The South Korean Supreme Court made an important step forward for LGBTI rights on Friday (4 August). In a new ruling, they ordered the government to allow the Beyond the Rainbow Foundation to legally register as a charity.
The ruling comes the same day as the news that the South Korean government is going to review its ban on gay soldiers in the military.
The foundation is one of the country’s biggest resources of support for the LGBTI community. They advocate for people’s rights, documents discrimination, and generally tries to make society a better place for the community. They have attempted to gain this legal recognition for three years, each time getting turned down by various government agencies.

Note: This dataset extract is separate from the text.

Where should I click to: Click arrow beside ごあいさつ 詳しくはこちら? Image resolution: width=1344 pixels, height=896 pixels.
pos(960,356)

As Beyond the Rainbow is not a governmental agency, they are required to register with the most relevant agency. However, the agencies they applied to continually pushed back.
In 2014, the Seoul Metropolitan Government rejected the foundation, followed by the National Human Rights Commission. The following year, the Ministry of Justice formally rejected the group in April 2015.

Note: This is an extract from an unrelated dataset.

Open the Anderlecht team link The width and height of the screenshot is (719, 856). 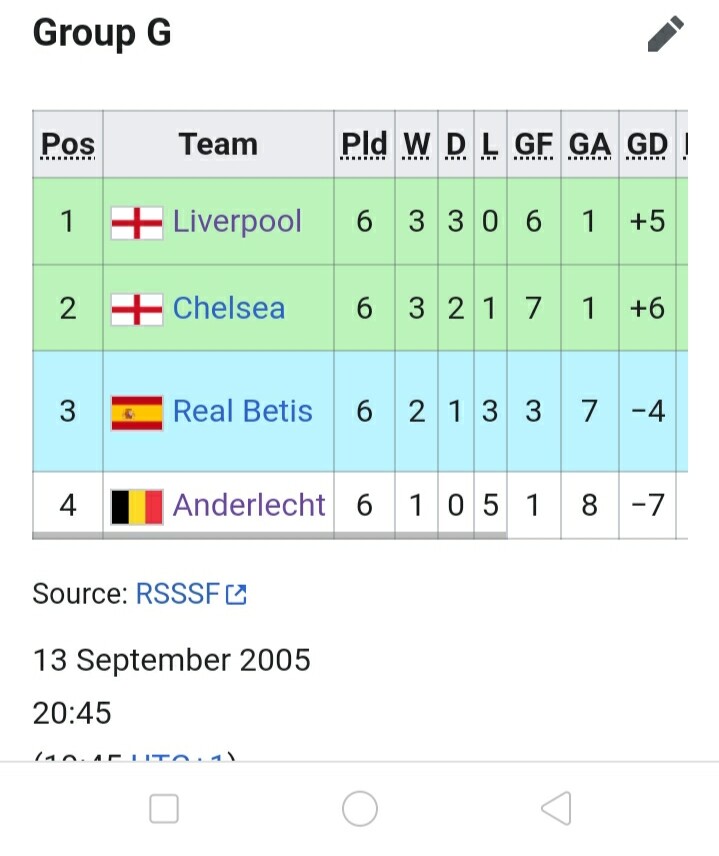tap(249, 505)
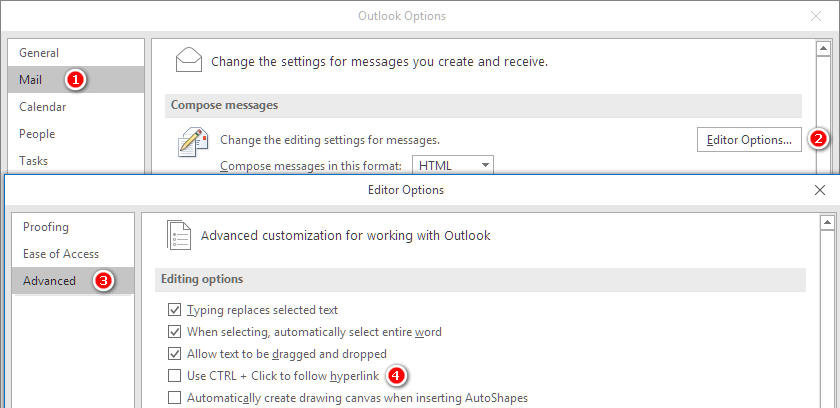Close the Outlook Options window
The image size is (840, 408).
click(816, 17)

The Ministry explained their rejection in the following statement: ‘The Ministry of Justice develops, oversees, and revises policies related to all human rights issues in South Korea and is responsible for allowing organizations that advocate human rights to become incorporated. Since your foundation’s main objective is promoting human rights for a social minority, it is different in nature from the organizations that the ministry allows to incorporate. As such, we may not grant your foundation permission to incorporate.’
Beyond the Rainbow appealed the decision and won in March 2017. The Ministry then appealed to the Seoul High Court and the Supreme Court. This led to the victorious decision for Beyond the Rainbow.
‘It is past time to let them do their important work’ as a charity
‘This judgment is a victory for the fundamental rights of all South Koreans,’ said Graeme Reid, director of the lesbian, gay, bisexual, and transgender rights program at Human Rights Watch (HRW). ‘And a boost to the LGBT community’s ability to organize and advocate.’
In HRW’s assessment, this decision gives the group the ‘ability to receive tax-deductible donations and operate in full compliance with the law’.
‘It should never have been necessary for an LGBT group to lobby to find a government agency to consider their application for registration,’ Reid continued. ‘The Beyond the Rainbow Foundation has been put through a three-year long game of political ping-pong and it is past time to let them do their important work.
‘This judgment should signal to all agencies across the South Korean government that LGBT Koreans’ basic rights should be protected like everyone else’s,’ he finished.